特にマッチングアプリで出逢った相手との関係性のプロセスで悩むことが多い。1回目ならまだしも、数回デートを重ねた上で急に返事が遅くなると、その真意が分からなくなるからだ。誰か他に良い人ができたのか、自分の送ったことが良くなかったのか、無性に悩んでしまう。長時間未読になっているメッセージは読まれる必要性がないものと判断し、「それなら消してしまえ!!」と消すに至ってしまうのだ。その方が必要以上に不安に駆られることがなく、なぜか気持ちもすっきりする。そんな時、自分が悪いのか相手が悪いのか分からなくなってしまうことがある。また、こんな機能ができてしまった現代のIT技術を恨みたくなる瞬間でもあるのだ。これが、送信取り消しの緑魔術にとり憑かれている証であるのか。

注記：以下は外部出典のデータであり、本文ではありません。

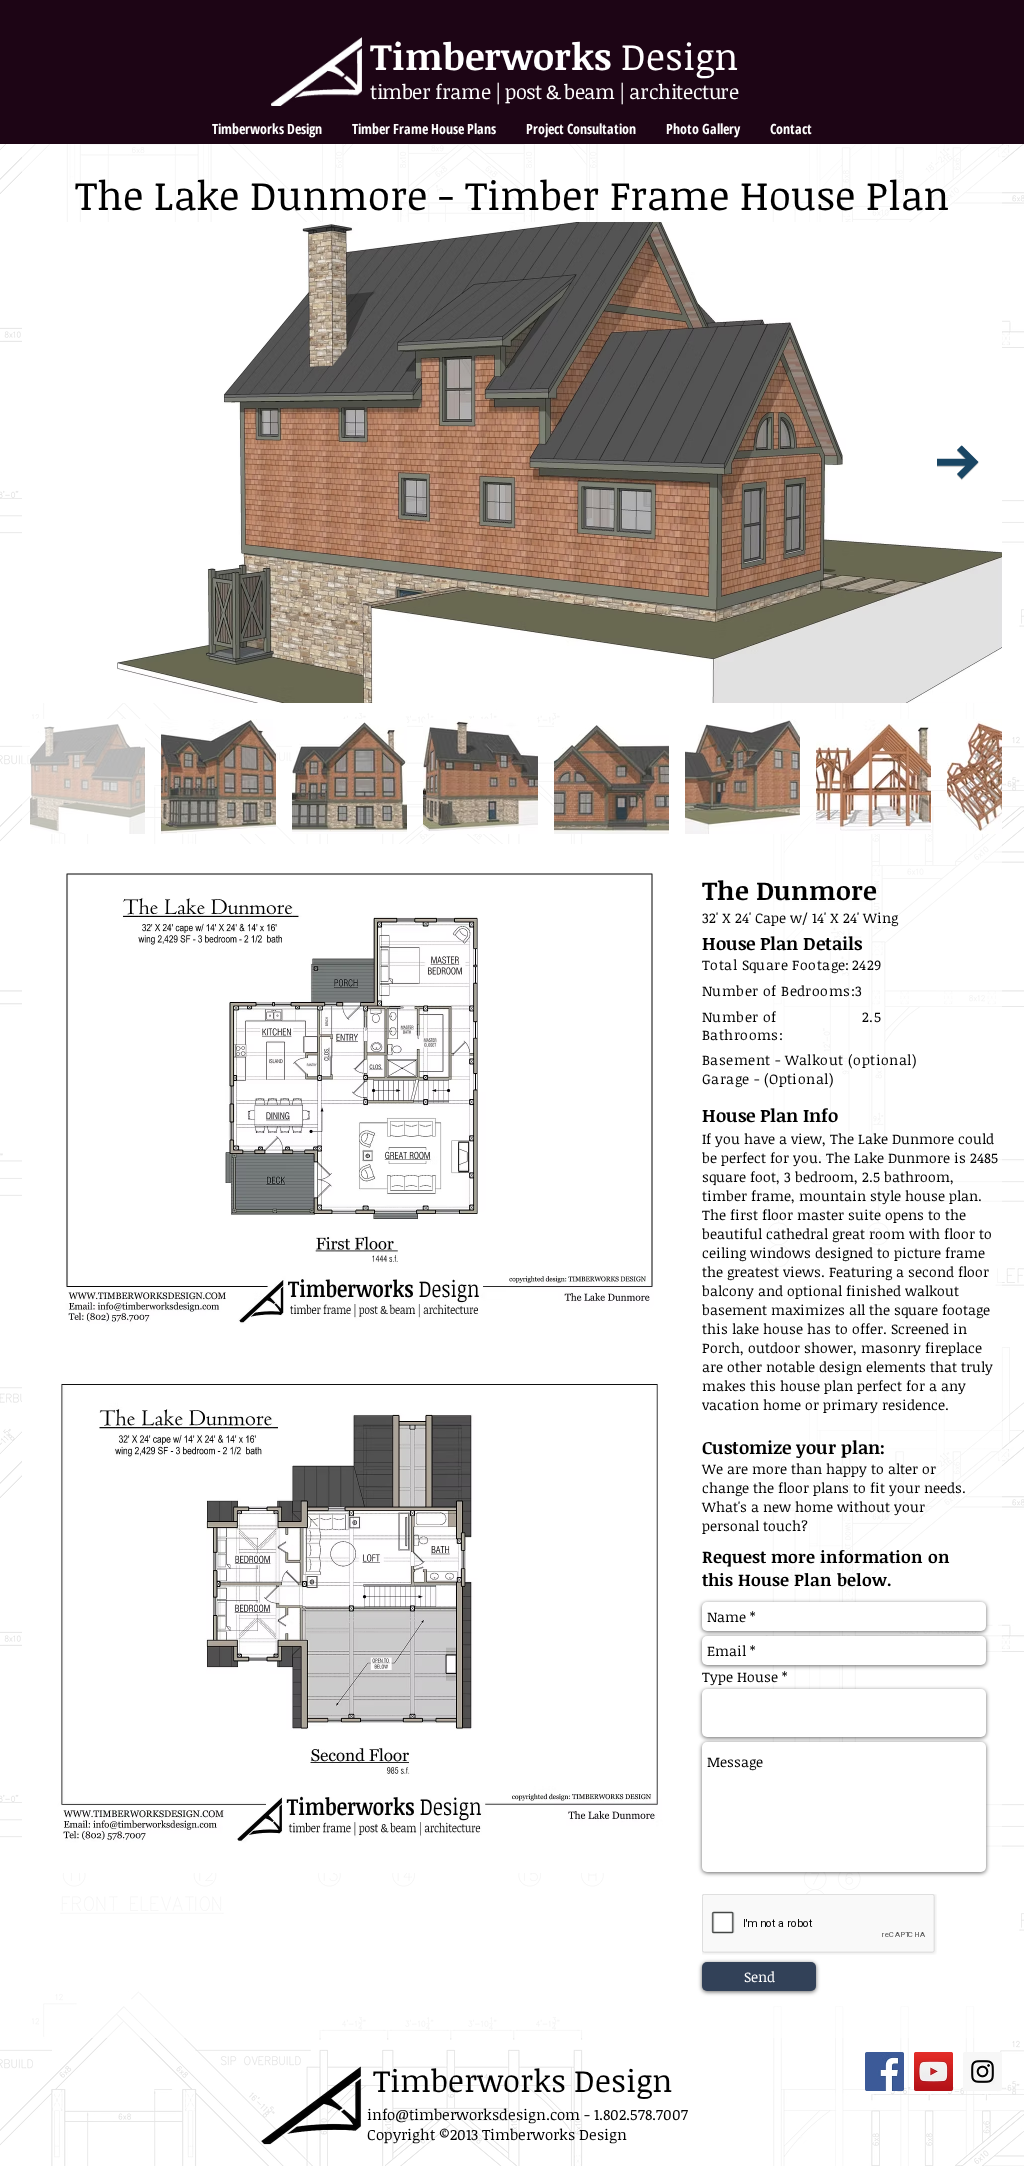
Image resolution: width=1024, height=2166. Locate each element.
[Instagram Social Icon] (982, 2071)
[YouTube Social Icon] (933, 2071)
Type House (742, 1677)
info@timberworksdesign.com (473, 2114)
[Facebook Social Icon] (884, 2071)
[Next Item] (958, 462)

そして、見た目や中身は関係なく、送信取り消しをさせる男とさせない男のスペックは明確なのである。要するに、女性に過剰なまでの不安要素を与えないということだ。送信取り消しは「不安に思ってますよ」という意思表示の心の内のプラカードでもあるのだから。わざわざ街中のデモのように大っぴらにプラカードを掲げ、自分の心の内を抗議するのも忍びない。自分の不安要素をオブラートに包み、意中の相手を少しでも攻撃しないように心の内を伝えるには、送信取り消しという手段を取りざるを得ないのだ。相手を気遣うための送信取り消しでもある。この意図さえ分かってくれれば、更なる弊害も起きないのにな、と思う今日この頃だ。

なぜなら、送信取り消しのやり過ぎで生じる弊害もあるからだ。やり過ぎると意思疎通が難しくなり、必要以上に相手に気を遣わせることになる。相手が読んでいたとしても、読んでいないフリをして「どうしたの?」と聞かなければいけなくなることもあるのだ。男が女の名前を間違えた直後に送信取り消しをし、こっちが気付いているのに何事もなかった場面を取り繕わなければいけない、あれと同じだ。そして、送信取り消しの頻度が増えると距離を置かれるようになったり、別れを選択しざるを得なくなることもある。そこまで来てしまうと本末転倒としか言えない。それ故、送信取り消しの緑魔術の乱用は禁物である。

今日もスマートフォンを握りしめ、送信取り消しをするか否か、頭を悩ませている。手が動きかけた時に、デートを重ねている相手から「今日は仕事が長引いちゃった〜」とLINEがきた。私はホッと胸を撫で下ろした。たまにある、フェイドアウトのパターンではなかったと。そんな緑魔術に囚われし私に、その魔法が解ける日は来るのであろうか。いつか、送信取り消しをさせない、白馬に乗った白魔術を掛けてくれる素敵な王子様が現れることを願って止まない。緑はもう懲り懲りなのだ。